··· RECORDS PROVIDED ···
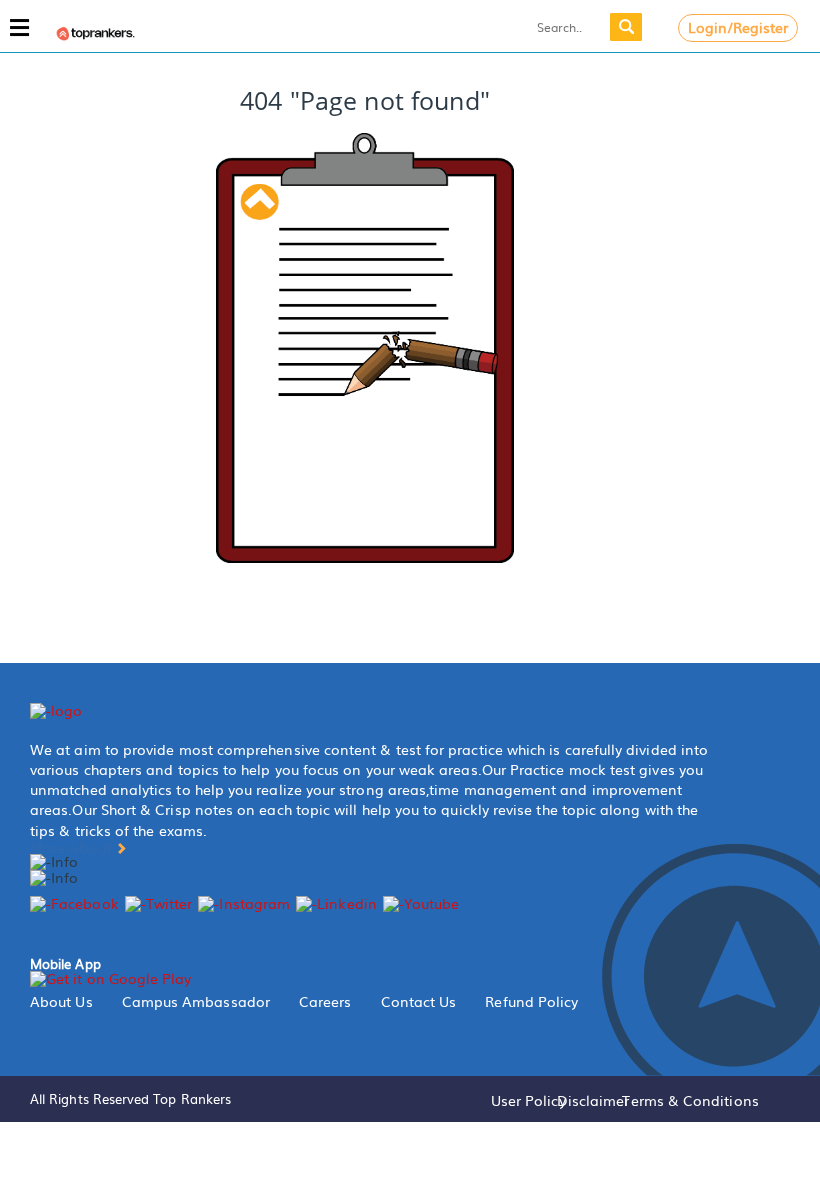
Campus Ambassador (196, 1001)
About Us (61, 1001)
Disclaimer (593, 1100)
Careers (325, 1001)
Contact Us (419, 1001)
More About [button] (72, 847)
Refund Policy (531, 1001)
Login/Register (738, 27)
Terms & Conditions (690, 1100)
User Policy (528, 1100)
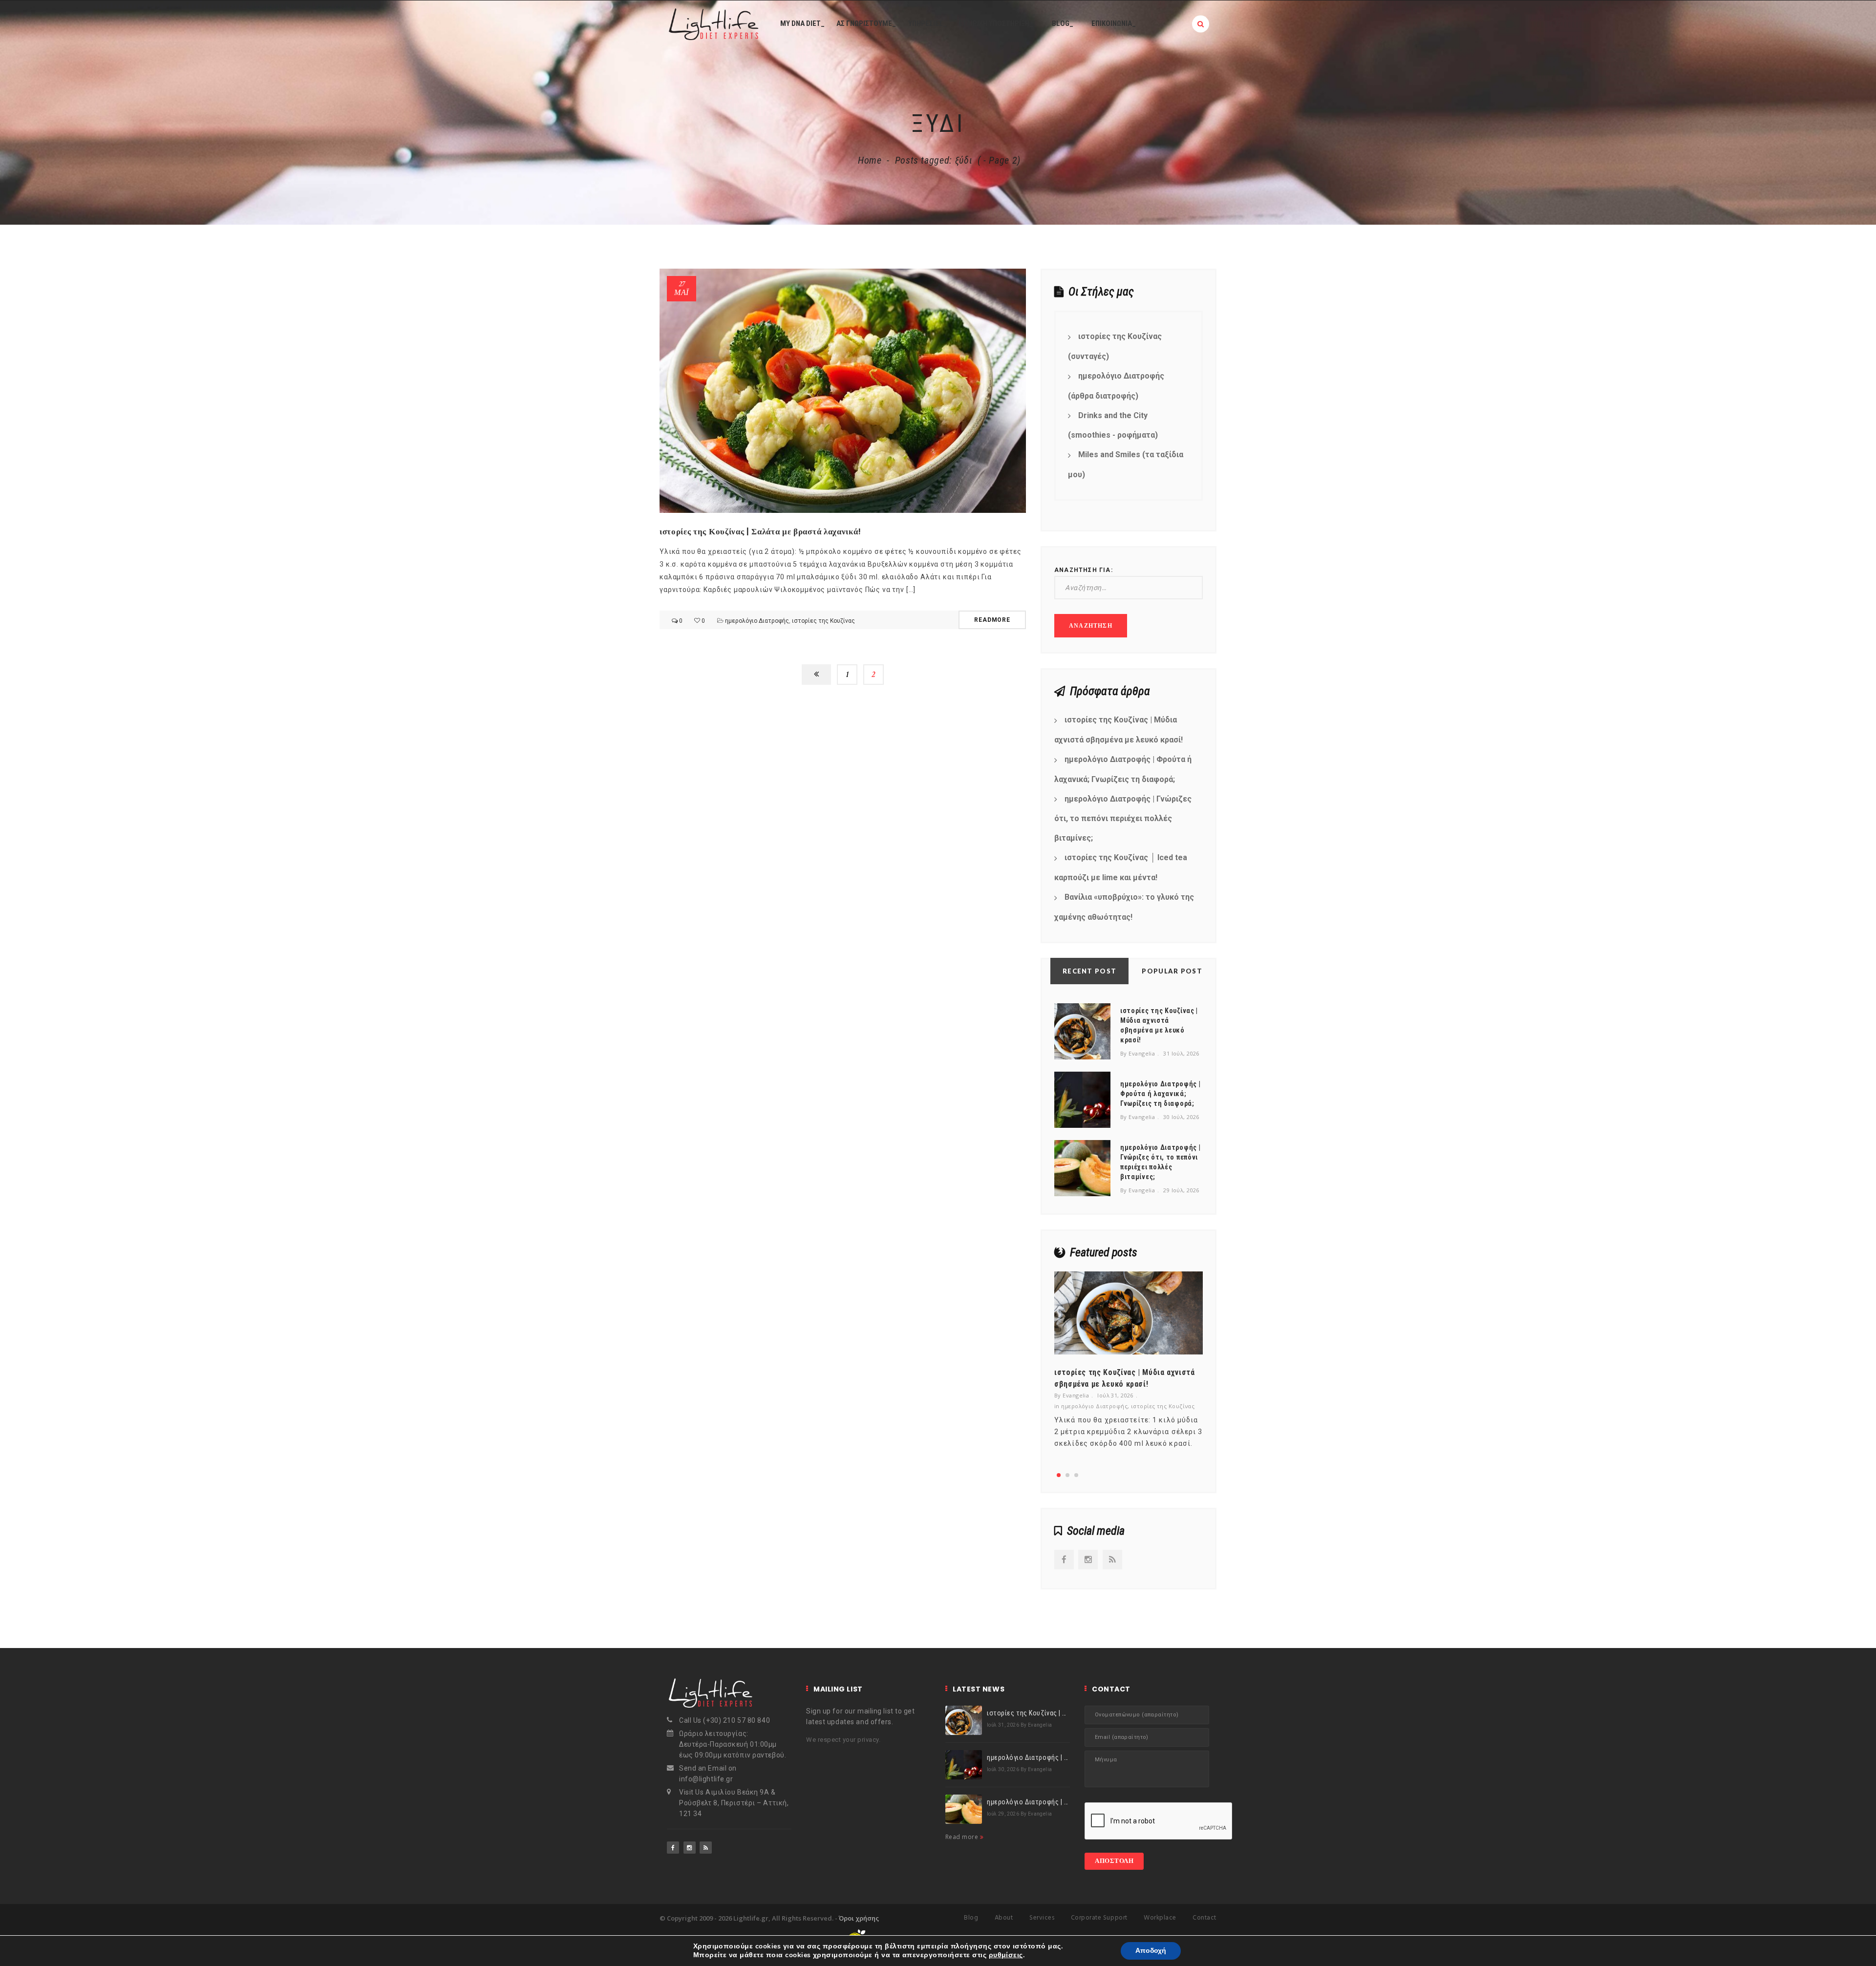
···
*REQUIRED ACTION:*
Leave the pictures behind and transcribe every record above exactly.

*PROBLEM SOLUTION:*
Campus Ambassador (196, 1001)
About Us (61, 1001)
Disclaimer (593, 1100)
Careers (325, 1001)
Contact Us (419, 1001)
More About [button] (72, 847)
Refund Policy (531, 1001)
Login/Register (738, 27)
Terms & Conditions (690, 1100)
User Policy (528, 1100)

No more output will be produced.